A LA TRES HAUTE ATTENTION  DE
SA MAJESTE LE ROI PERE
PREAH KARUNA SAMDECH PREAH NORODOM SIHANOUK

Résidence Royale
Beijing
République Populaire de Chine

Paris, le 7 novembre 2009


Preah Karuna vénéré,

Permettez-moi de Vous soumettre très humblement quelques informations sur la situation à certains endroits le long de la frontière avec le Vietnam que j’ai eu l’occasion de visiter récemment en tant que parlementaire.

J’ai toujours gardé au fond de mon âme l’idéal patriotique que Vous avez insufflé à Vos invités lors de la réunion du Conseil National Suprême Chargé des Affaires de Frontières qui s’est déroulée à la Résidence Royale de Beijing le 11 mai 2005.

Au cours d’un Kathen auquel j’ai participé le 25 octobre 2009 à la pagode Ang Romdenh située près de la frontière vietnamienne, au phum Koh Kban Kandal, khum Samraong, srok Chantrea, khet Svay Rieng, j’ai rencontré des dizaines de villageois khmers qui appellent leurs dirigeants et représentants à l’aide parce qu’ils sont en train de perdre leurs rizières au profit de leurs voisins vietnamiens.

Ils disent que des "équipes mixtes" (généralement six ou sept Vietnamiens pour un Cambodgien) sont venues à plusieurs reprises cette année sur leurs rizières pour prendre toutes sortes de mesures et faire toutes sortes de relevés auxquels nos villageois ne comprennent rien. Mais le résultat de ces mesures et relevés complexes aboutissent invariablement au même résultat: le déplacement des bornes frontalières vers l’intérieur du territoire cambodgien, ce qui concrètement signifie la perte de dizaines d’hectares de rizières pour les habitants du seul village de Koh Kban Kandal.

Ce processus de re-délimitation de la frontière qui manque totalement de transparence, se poursuit tous les jours et continue de faire des victimes cambodgiennes tous les jours. De nouvelles bornes en béton sont en voie d’érection. Elles sont souvent précédées de simples pieux en bois servant de repères pour délimiter préalablement ou parallèlement une "zone blanche", sorte de no man’s land auquel les paysans khmers n’ont plus accès alors que c’était leurs rizières il y a seulement quelques mois.

J’ai vu ces injustices de mes propres yeux et entendu les doléances de nos paysans de mes propres oreilles. Les villageois m’ont demandé de transmettre respectueusement leur  supplique, ô combien émouvante, à Sa Majesté le Roi et aussi à Preah Karuna vénéré qu’ils implorent en Votre qualité de Père de la Nation, Père de l’Indépendance Nationale et Père de l’Intégrité Territoriale du Royaume. 
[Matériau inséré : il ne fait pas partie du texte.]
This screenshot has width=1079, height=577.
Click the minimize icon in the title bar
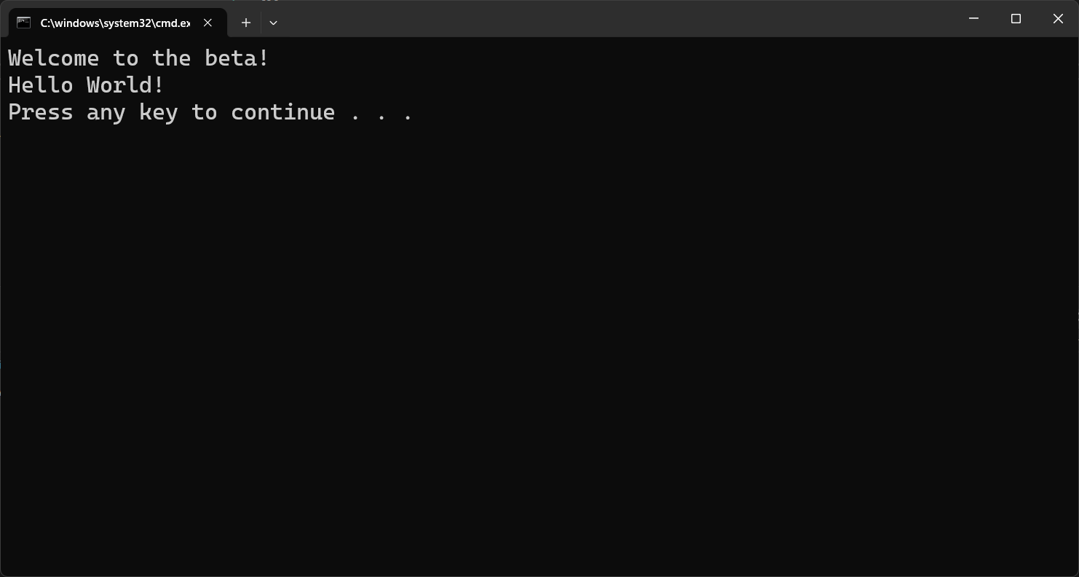(x=973, y=18)
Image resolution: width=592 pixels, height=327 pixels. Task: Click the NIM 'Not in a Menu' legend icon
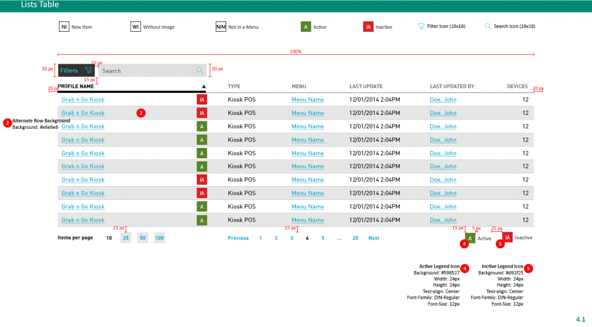(221, 27)
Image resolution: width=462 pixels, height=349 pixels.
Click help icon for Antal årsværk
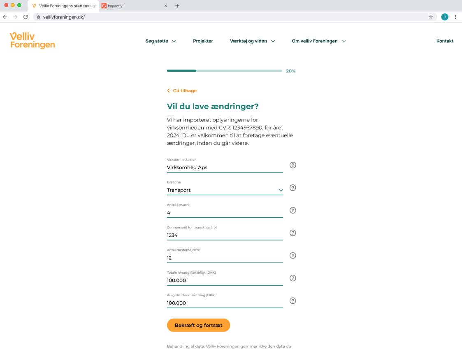click(293, 210)
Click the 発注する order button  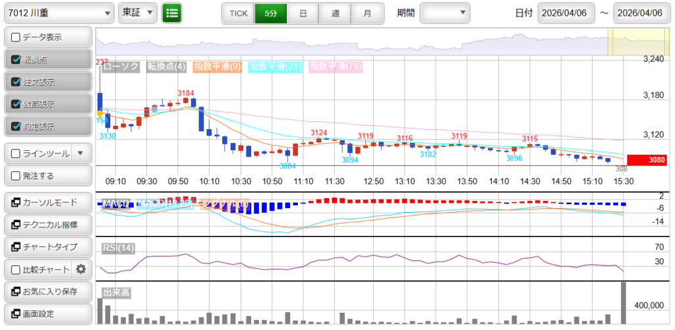point(47,176)
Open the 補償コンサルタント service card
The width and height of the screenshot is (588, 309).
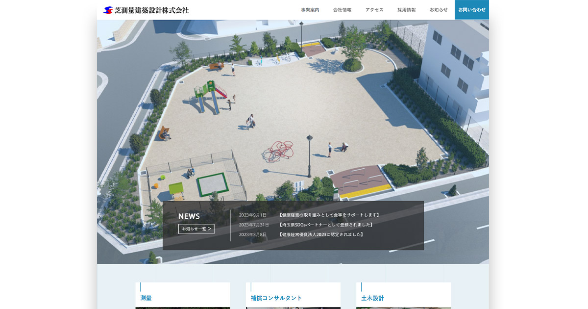pyautogui.click(x=293, y=297)
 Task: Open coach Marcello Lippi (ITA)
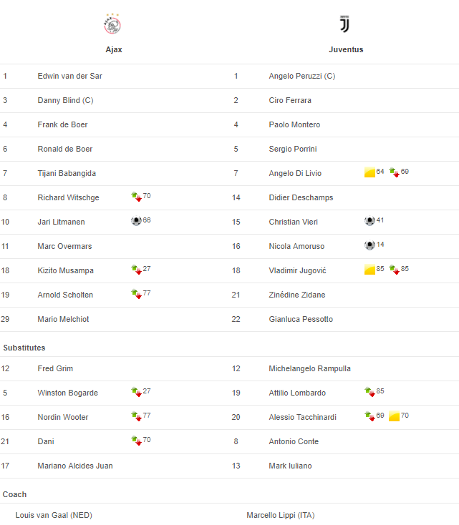280,515
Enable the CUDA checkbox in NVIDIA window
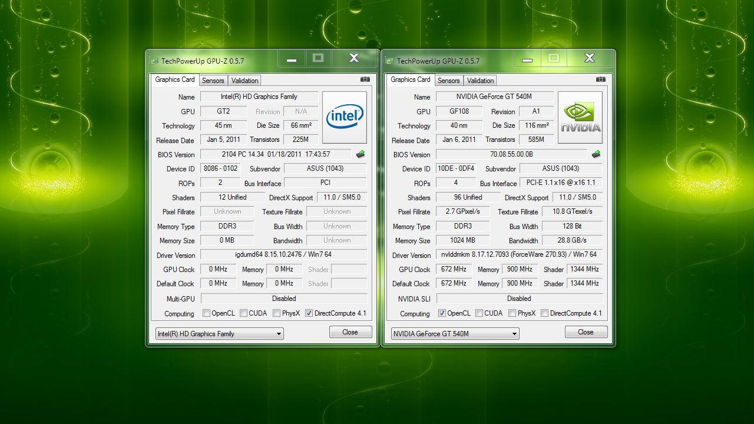This screenshot has height=424, width=754. (479, 313)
Je comprends la colère de nos villageois quand, après m’avoir conduit jusqu’à leurs rizières encore inondées en cette saison et après avoir crié leur douleur, ils ont arraché devant mes yeux quelques pieux en bois, symboles de l’injustice, plantés au milieu de leurs terres ancestrales.

Daignez agréer, Preah Karuna vénéré, l'expression de ma plus profonde gratitude et de mon indéfectible dévouement.